En un principio, el plan era escribir sobre cómo la industria del entretenimiento determina nuestros gustos o cómo no hace falta intentar intelectualizar el consumo basura que todos tenemos, sino ser capaces de determinarlo como tal y saber que, de la misma forma que eso no nos determina en tanto seres pensantes, sí forma parte del imaginario que habitamos y construimos para nosotros. Ahí fue cuando surgió la idea de conceptualizar un poco lo que era la industria cultural, ese conjunto de empresas, corporaciones y productoras que toman todo lo que tiene un atisbo de posible éxito y lo estrujan hasta hacerse de aquello que tiene de genial. Pero eso me llevó a cuestionarme qué es la obra, qué es lo que constituye verdaderamente una obra, y esa es una discusión en la que no tengo el más mínimo interés de participar.
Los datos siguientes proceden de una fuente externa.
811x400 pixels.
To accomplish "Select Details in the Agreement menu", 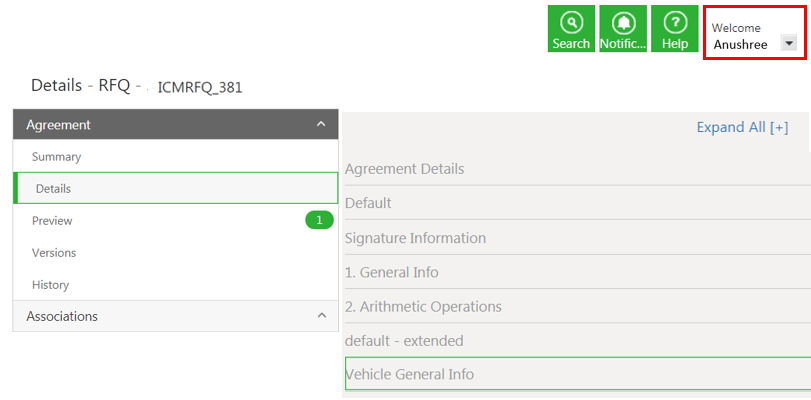I will 53,189.
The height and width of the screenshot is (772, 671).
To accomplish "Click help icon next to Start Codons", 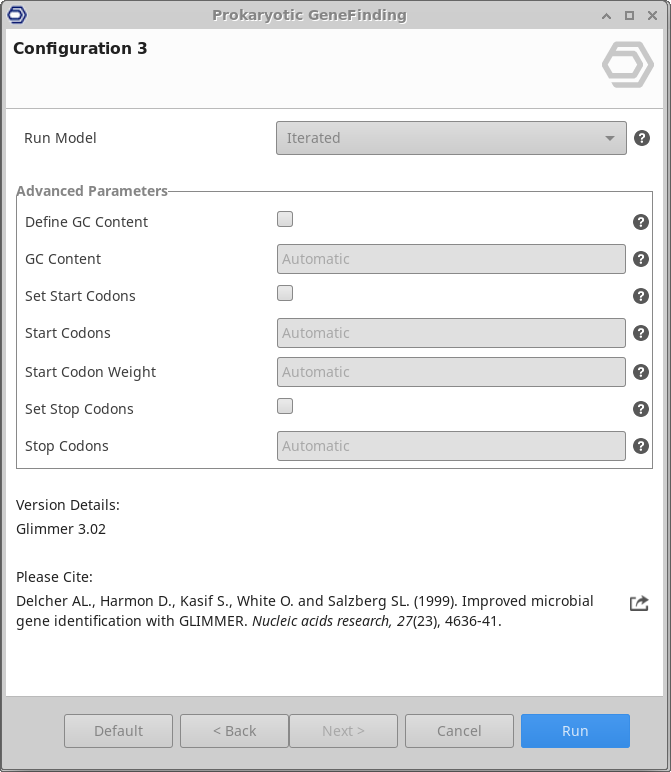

Walter Benjamin plantea en La obra de arte en la época de su reproductibilidad técnica que la obra de arte, que era un hecho singular y único, fue en un principio un elemento ritual y, en el momento en que comenzó a reproducírsela –o al menos cuando empezó a haber una demanda de acercamiento de las obras a la población, en lugar de que fueran elementos recluidos en monasterios–, el valor de esta en tanto tal cambió, y ese valor, que antes surgía de su singularidad, la de objeto sagrado, se convirtió en un valor político. Esta masificación de la obra y la reacción masiva del público frente a ella ayudaron también a que se pudiera, de alguna forma –sobre todo, acercándonos a nuestra época–, controlar el consumo.
A fin de cuentas, la obra es política o, al menos, ideologizada. L’art pour l’art y el intento de despolitizar el arte también es un movimiento ideológico. Y, más allá de que el arte no tiene que ser un medio para la ideología, sino que está atravesado por ella, es una realidad: la obra tiene valor político.
La representatividad en el cine, en las series o en la cultura en general se vuelve, entonces, una pelea no sólo válida, sino también necesaria, dada, sobre todo, por distintos grupos étnicos y movimientos Lgbt que buscan asegurarse el derecho a existir en una sociedad que siempre les ha sido hostil. Sin embargo, y es esta mi pregunta fundamental, ¿hay que dejar que sea esa industria, esa mencionada al comienzo, la que se apropie de las luchas? Que las tome como lo toma todo, como se hace de todo lo que tiene un atisbo artístico y cultural, y las vuelva producto de consumo; que se prenda a las batallas reales de los movimientos sociales y los haga suyos. O, si no, ¿por qué demandarle eso a la industria del entretenimiento? Es admitir que son ellos quienes llevan las riendas del discurso general y que la pelea sólo se valida cuando tiene el logo de Disney estampado abajo. Porque sería pasar la discusión real y las peleas sociales por la picadora de carne que vuelve las distintas disidencias y las luchas sociales otro objeto a la venta, otro objeto de consumo; sería cederle a la misma maquinaria que determina cómo tenemos que pensar y comportarnos aquello que atañe a lo más profundo de uno, como si eso asegurara que existimos, que somos, que tenemos derecho a existir. Entramos, así, en el catálogo de las experiencias de vida posibles que nos presenta Hollywood, que se embandera con las luchas para vender más entradas, para seguir produciendo más basura, que seguirá determinando la forma en que tenemos que vernos y sentirnos, qué tenemos que comer y comprar para vernos y sentirnos bien con nosotros mismos.
Entonces, deja de ser sólo una discusión sobre los gustos‑basura. La cuestión no está tanto en el consumo de esos gustos, generados por esa misma industria, sino en pensar que son más importantes que lo que verdaderamente son. Es necesario cuestionarse sobre la aparente necesidad de darle lo propio, lo que es tan fundamental en la significación de sí, a una multinacional, como si ganar el derecho a ser también un producto de consumo fuera ganar la pelea. Cuestionarse si es ahí donde hay que darla. Claramente, no voy a ser yo quien les diga a los demás cómo tienen que seguir su lucha. El argumento suele ser que para un niño gay o una niña afro verse también en esas películas que determinan nuestra infancia es fundamental, y estoy de acuerdo con eso. Creo que habría, más bien, que cambiar el lugar del que tomamos esas representaciones, intentar luchar contra la bestia irrefrenable que es una industria de la identidad, esa bestia que puede controlarnos y a la que no le importa nuestra experiencia de vida, sino si esa experiencia puede ser lucrativa o no.